(WHAT IS BEING ASKED) Report each line of the entries that contains the word "part", copied in full.

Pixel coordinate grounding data
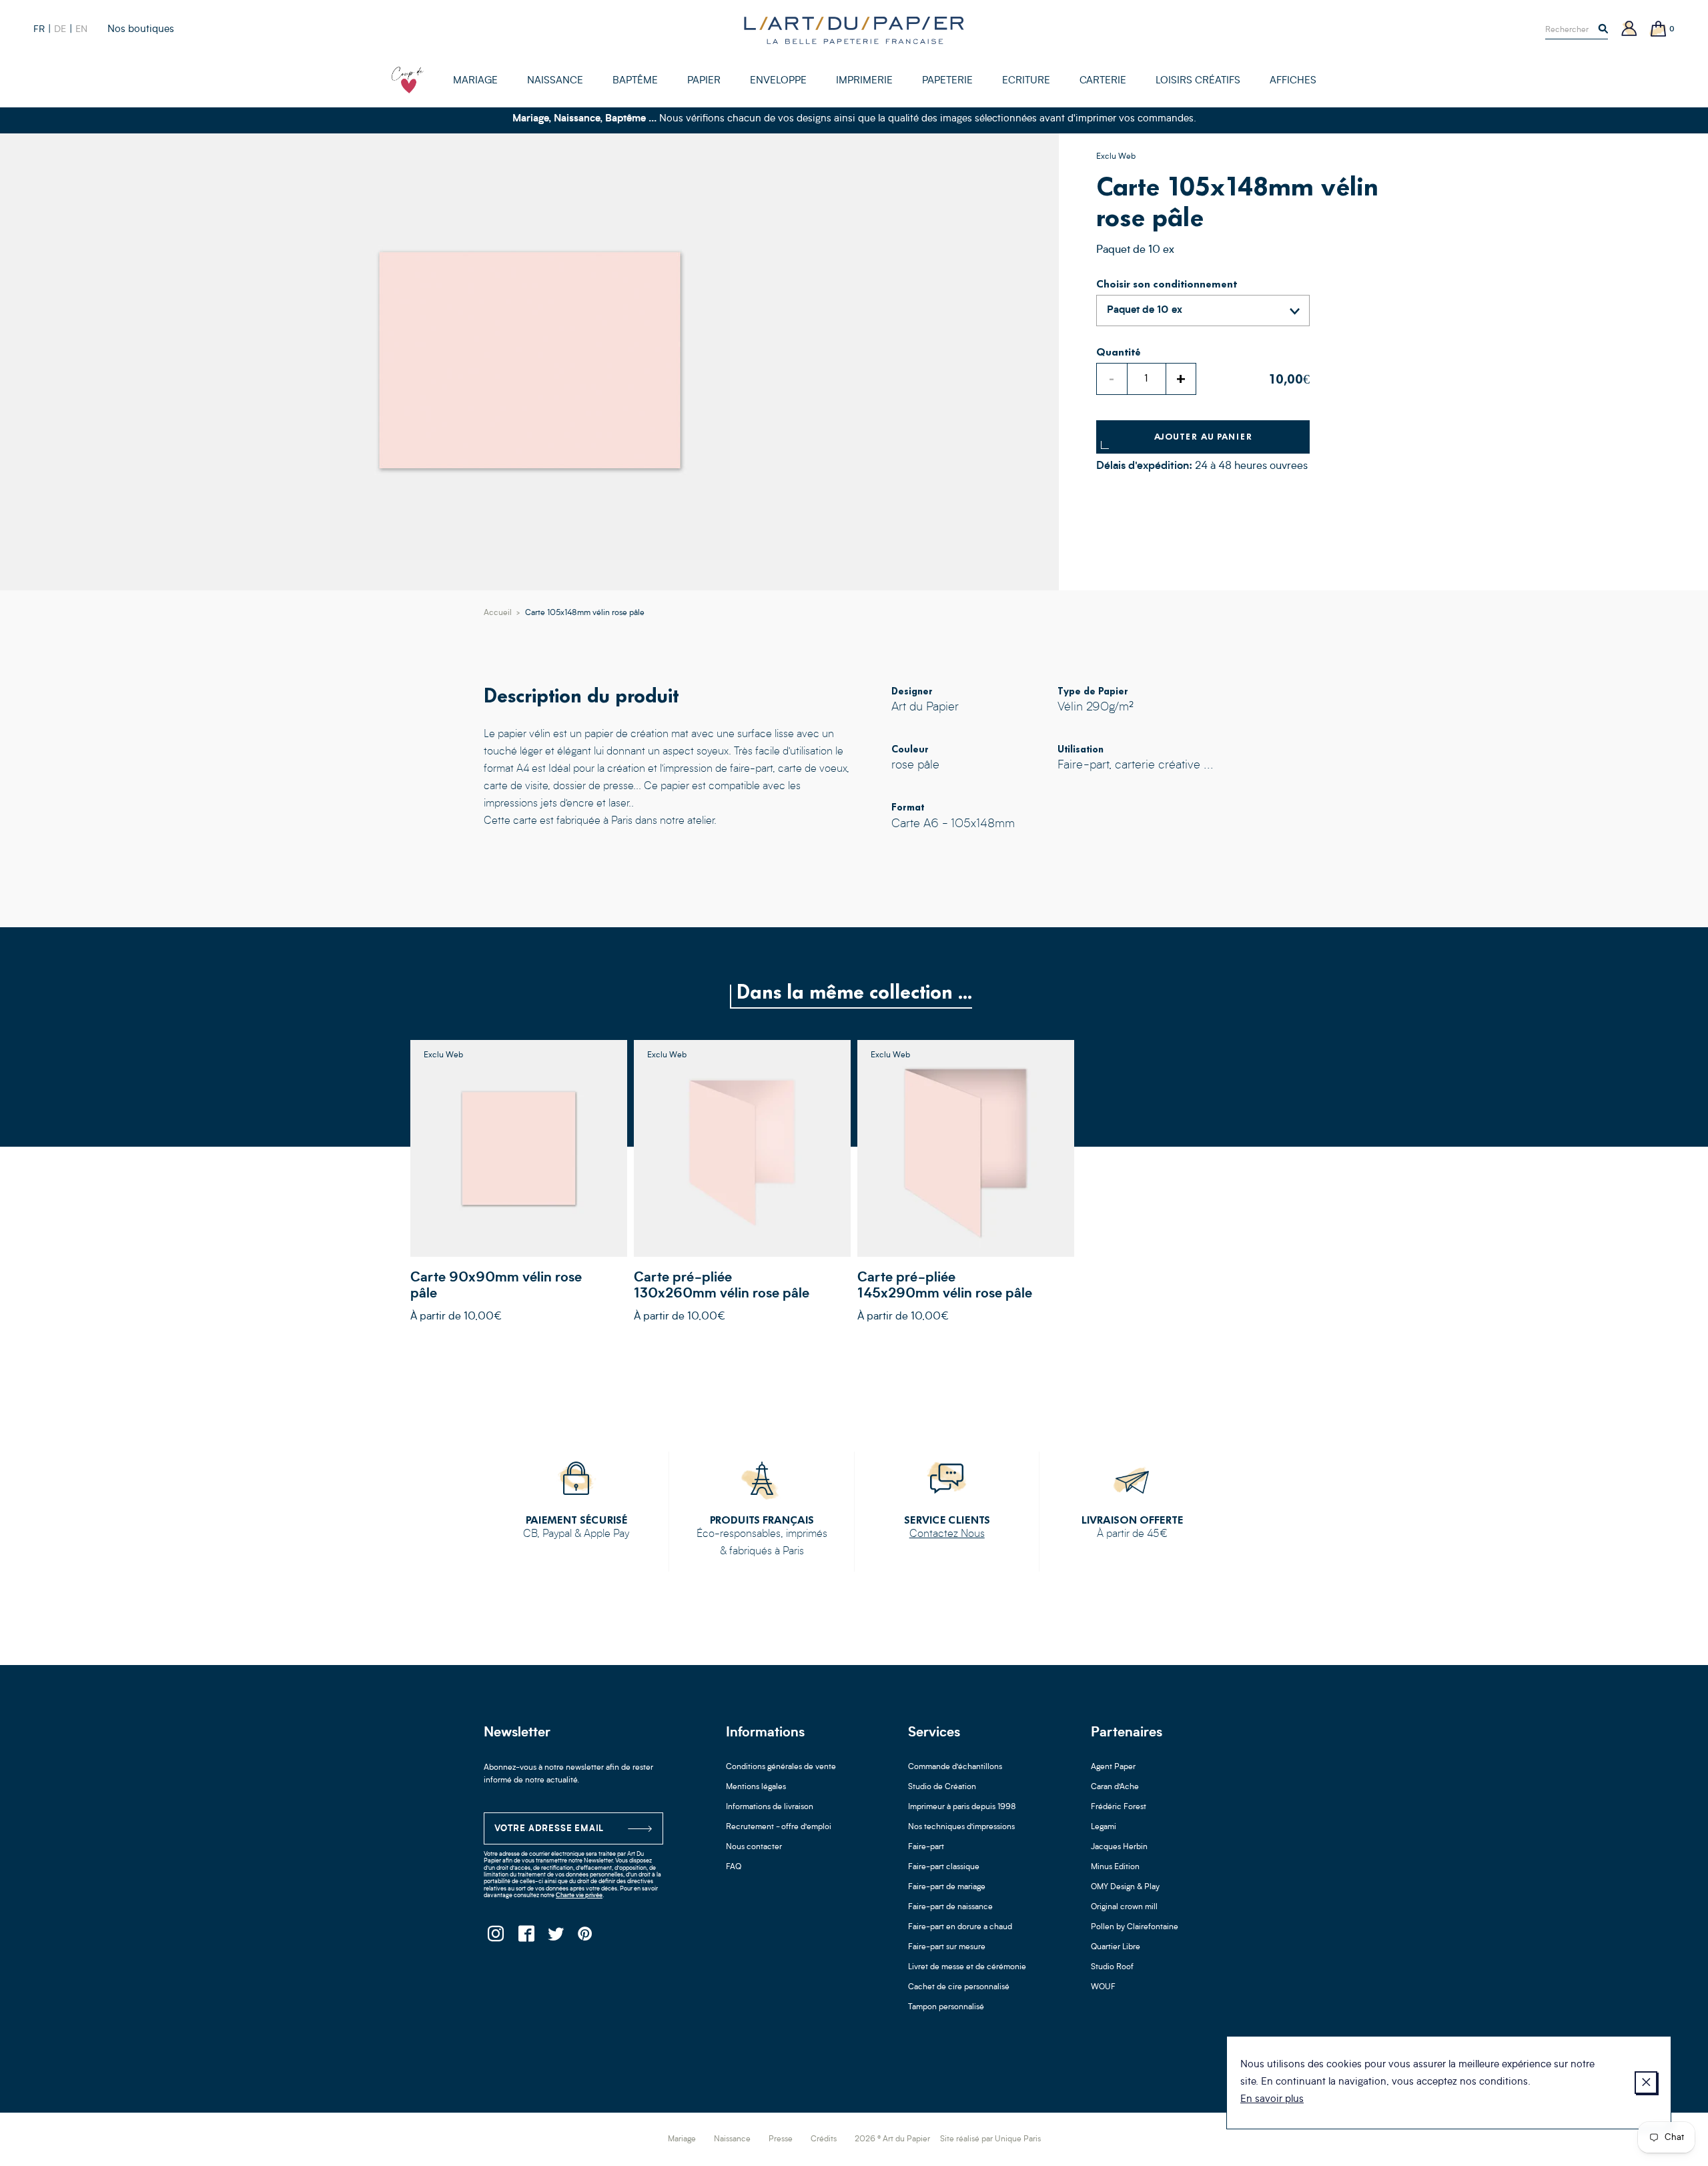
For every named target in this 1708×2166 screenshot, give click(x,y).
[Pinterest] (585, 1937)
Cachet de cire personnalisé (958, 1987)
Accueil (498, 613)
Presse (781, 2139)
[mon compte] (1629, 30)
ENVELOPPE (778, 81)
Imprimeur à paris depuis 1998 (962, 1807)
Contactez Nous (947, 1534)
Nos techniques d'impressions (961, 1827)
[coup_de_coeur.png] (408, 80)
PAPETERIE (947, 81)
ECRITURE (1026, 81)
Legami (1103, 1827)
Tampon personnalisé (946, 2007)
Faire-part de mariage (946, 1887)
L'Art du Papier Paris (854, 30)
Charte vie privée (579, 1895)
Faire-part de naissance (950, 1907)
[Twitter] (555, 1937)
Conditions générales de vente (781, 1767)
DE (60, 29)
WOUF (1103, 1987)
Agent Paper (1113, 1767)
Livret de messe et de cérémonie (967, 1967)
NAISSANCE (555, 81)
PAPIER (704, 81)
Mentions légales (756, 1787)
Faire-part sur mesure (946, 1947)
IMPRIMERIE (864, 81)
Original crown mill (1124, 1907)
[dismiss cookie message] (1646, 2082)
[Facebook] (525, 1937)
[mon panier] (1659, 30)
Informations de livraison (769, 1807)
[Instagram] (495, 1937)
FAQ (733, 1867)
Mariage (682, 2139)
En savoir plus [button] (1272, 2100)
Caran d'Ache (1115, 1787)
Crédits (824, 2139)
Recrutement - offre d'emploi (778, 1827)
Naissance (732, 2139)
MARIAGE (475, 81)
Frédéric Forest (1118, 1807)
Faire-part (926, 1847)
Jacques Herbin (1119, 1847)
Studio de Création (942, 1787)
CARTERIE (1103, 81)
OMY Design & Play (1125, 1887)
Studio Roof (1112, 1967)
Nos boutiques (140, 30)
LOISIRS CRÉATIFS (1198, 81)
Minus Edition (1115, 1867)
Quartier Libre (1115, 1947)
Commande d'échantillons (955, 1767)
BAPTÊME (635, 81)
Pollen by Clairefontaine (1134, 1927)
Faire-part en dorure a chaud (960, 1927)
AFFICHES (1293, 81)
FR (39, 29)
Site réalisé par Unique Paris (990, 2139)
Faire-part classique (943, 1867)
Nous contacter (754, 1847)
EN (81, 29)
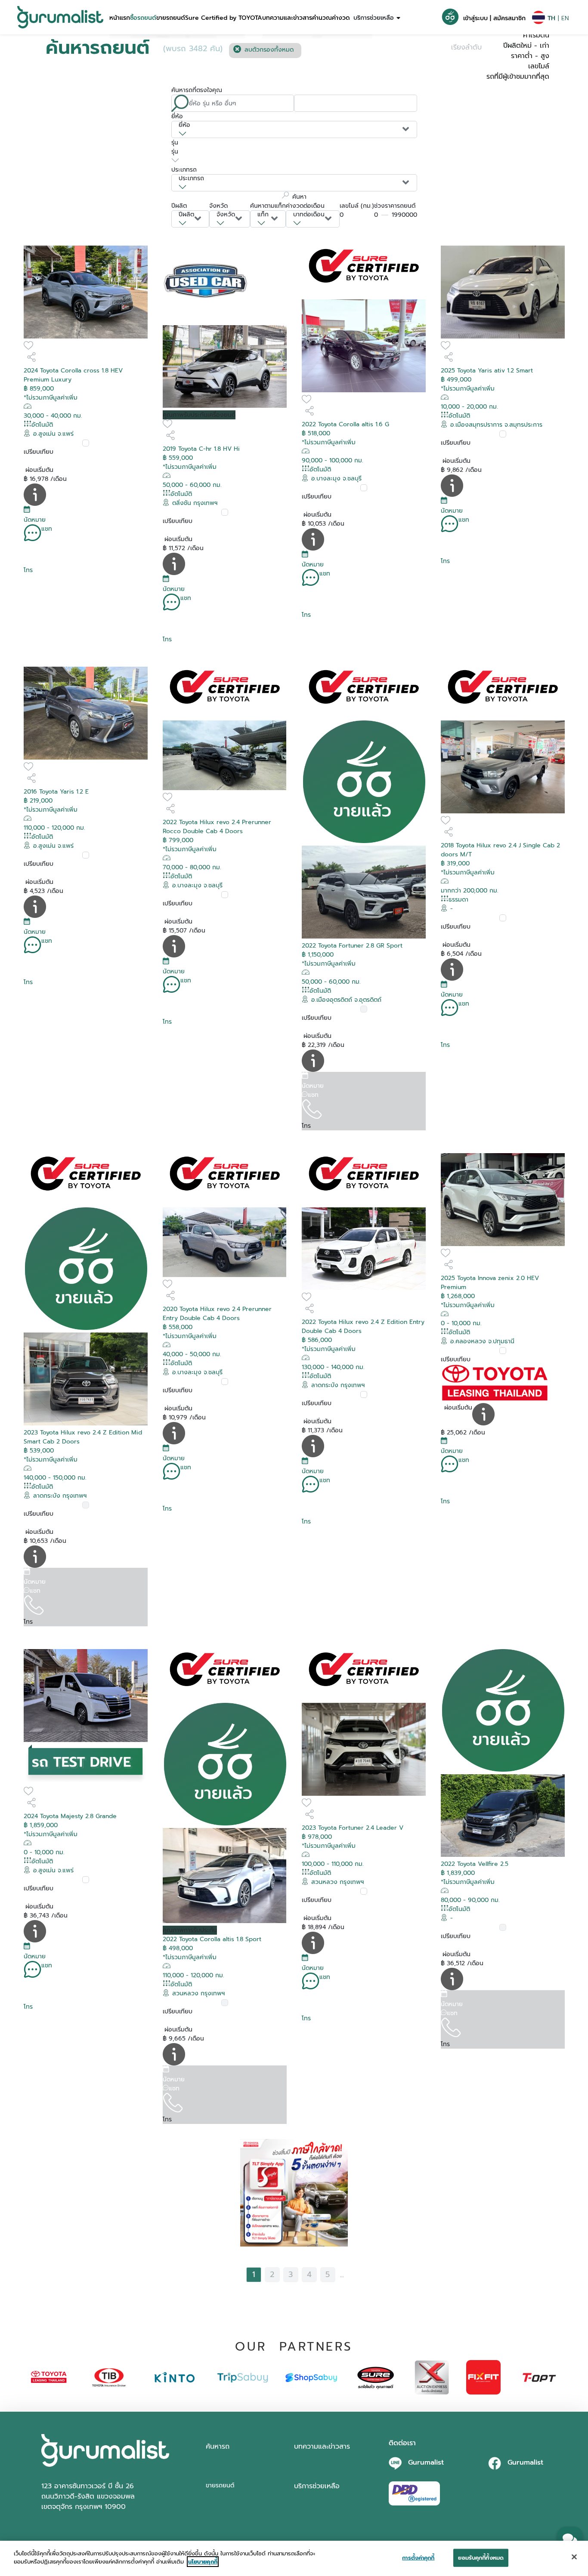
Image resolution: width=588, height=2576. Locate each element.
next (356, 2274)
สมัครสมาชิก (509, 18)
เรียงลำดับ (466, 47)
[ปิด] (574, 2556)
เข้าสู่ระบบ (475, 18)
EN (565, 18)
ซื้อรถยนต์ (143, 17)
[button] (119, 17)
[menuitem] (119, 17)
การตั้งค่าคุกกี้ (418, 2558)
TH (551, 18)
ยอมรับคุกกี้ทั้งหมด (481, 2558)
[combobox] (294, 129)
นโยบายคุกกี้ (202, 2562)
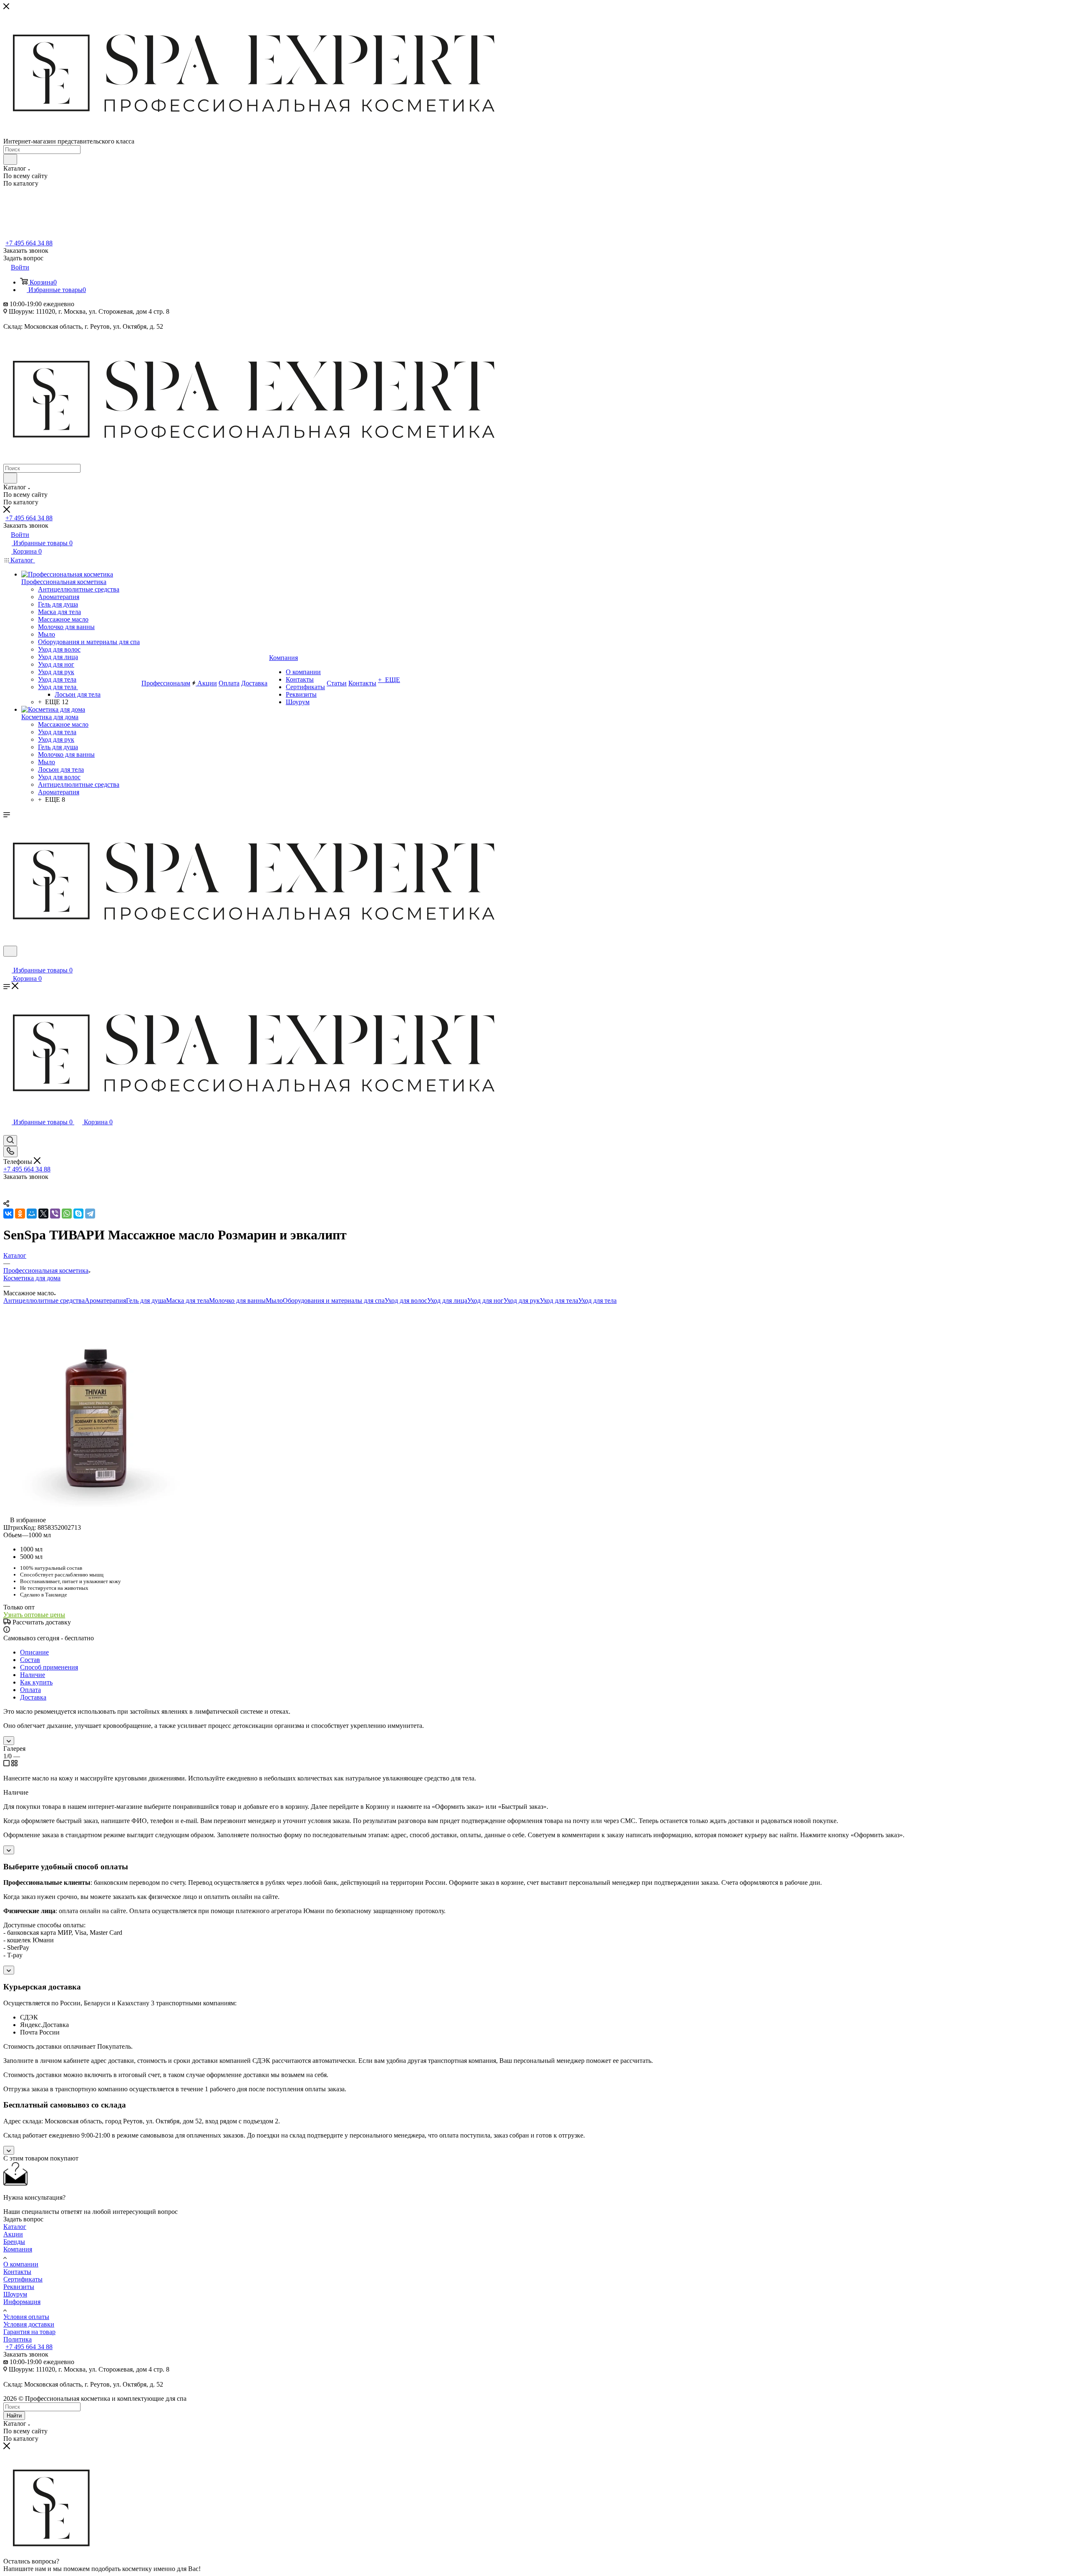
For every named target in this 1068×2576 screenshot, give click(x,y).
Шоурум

(RESULT BELOW)
Faire-part de mariage (946, 1887)
Faire-part de naissance (950, 1907)
Faire-part sur mesure (946, 1947)
Faire-part (926, 1847)
Faire-part en dorure a chaud (960, 1927)
Faire-part classique (943, 1867)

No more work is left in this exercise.